### Supplied passage
....

Indiana one of only four states that has ban
Senate committee approves bill that would allow drug felons to get food stamp benefits
Posted at 8:52 PM, Jan 11, 2018
and last updated 2018-01-11 20:52:01-05

INDIANAPOLIS--  The Senate Committee on Family and Children Services voted 7-0 Thursday in favor of legislation that would lift a ban on Hoosiers with certain drug felony convictions from receiving food stamp benefits.

Fifteen groups testified in support of Senate Bill 11 Thursday afternoon, including Goodwill, United Way, MidWest Food Bank, Indiana Institute for Working Families, Indiana Catholic Conference and the Indiana Township Association.

The Indiana Township Association testified drug felons turned away from SNAP (Supplemental Nutrition Assistance Program) often end up asking township trustees for financial assistance, which comes out of your property tax dollars.

“This (bill) would give us some relief,” said Debbie Driskell, executive director at the Indiana Township Association.

Currently, Indiana is one of just four states that prohibits individuals with a prior drug felony conviction from receiving SNAP, even if they are otherwise eligible.

“Food security will increase public safety,” testified Greg Keesling, president of RecycleForce, a nonprofit that helps felons with employment. “We can reduce crime with a tiny bit more food security.”

Sen. Mike Bohacek (R-Michiana Shores) filed Senate Bill 11, which would require the SNAP recipient successfully complete probation, parole, community corrections or other post conviction monitoring program.

Currently, about 636,500 individuals are on SNAP in Indiana.

Supporters said it would reduce the risk of offenders re-offending and save taxpayers money.

“This would move more individuals to sustainability rather than reliance on government subsidies,” said Tim Brown with Indy Chamber. 

Supporters said for every $5 spent on SNAP, another $9.20 goes back into the economy, totaling about $27.5 million in economic impact for the state.

....

### Supplied material
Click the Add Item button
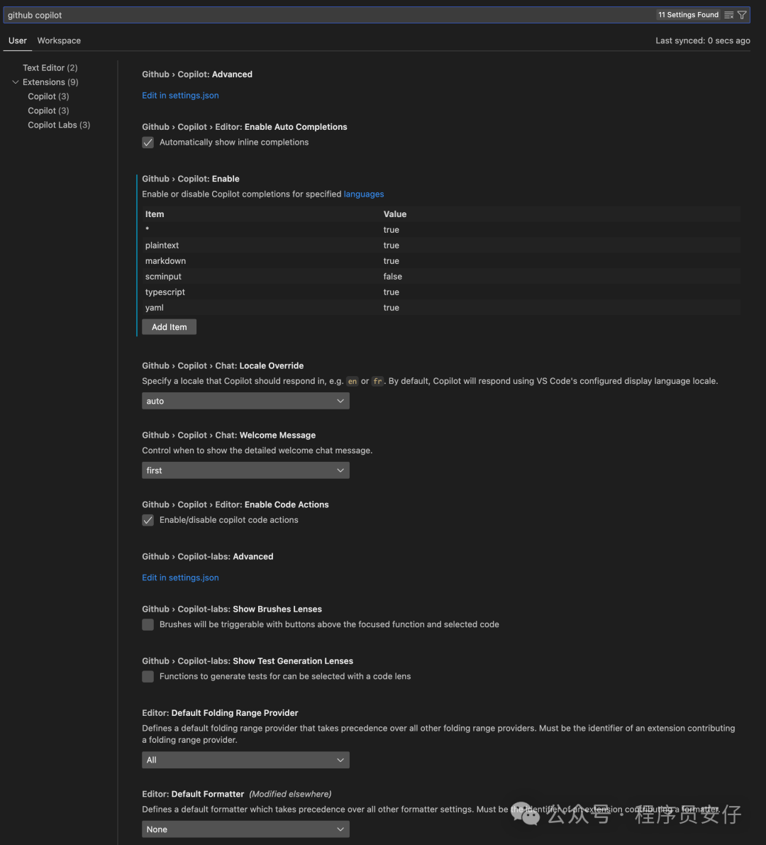The width and height of the screenshot is (766, 845). pyautogui.click(x=169, y=327)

....

### What the exercise asks
Pick up the news story on Indiana's bill about food stamps for drug felons after its final sentence above, adding a few more paragraphs in the same reporting style.

### Result
“Additionally we believe this will reduce recidivism in an extremely cost effective way,” said Jessica Fraser, director of the Indiana Institute for Working Families. “The monthly cost to incarcerate an adult in 2016 was $1660, while the monthly benefit per recipient on SNAP is only $118.”

The Indiana Catholic Conference emphasized this applies to people who have done their time.

“We believe that persons who have paid their debt and are attempting to rectify their past mistakes should be given the opportunity to prove themselves and be eligible for support to affirm their human dignity,” said Glenn Tebbe with the Indiana Catholic Conference.

No one spoke in opposition of the bill.

Sen. Erin Houchin (R-Salem) said she previously had concerns about the legislation, but she voted yes.

Supporters told Call 6 Investigates an amendment was added to emphasize drug felons will not be eligible if they violate their parole, and could become eligible if they come back into compliance with the terms of their post-conviction program.

The Indiana Institute for Working Families estimates that people with prior felony conviction earn on average only, $11,000 a year, that's an average monthly wage deficit of $627.  

The bill will now go onto a second reading.

If passed into law, the change would take effect January 1, 2019.

In 2016, Call 6 Investigates found dozens of Hoosiers receiving SNAP that did not appear to need the benefits.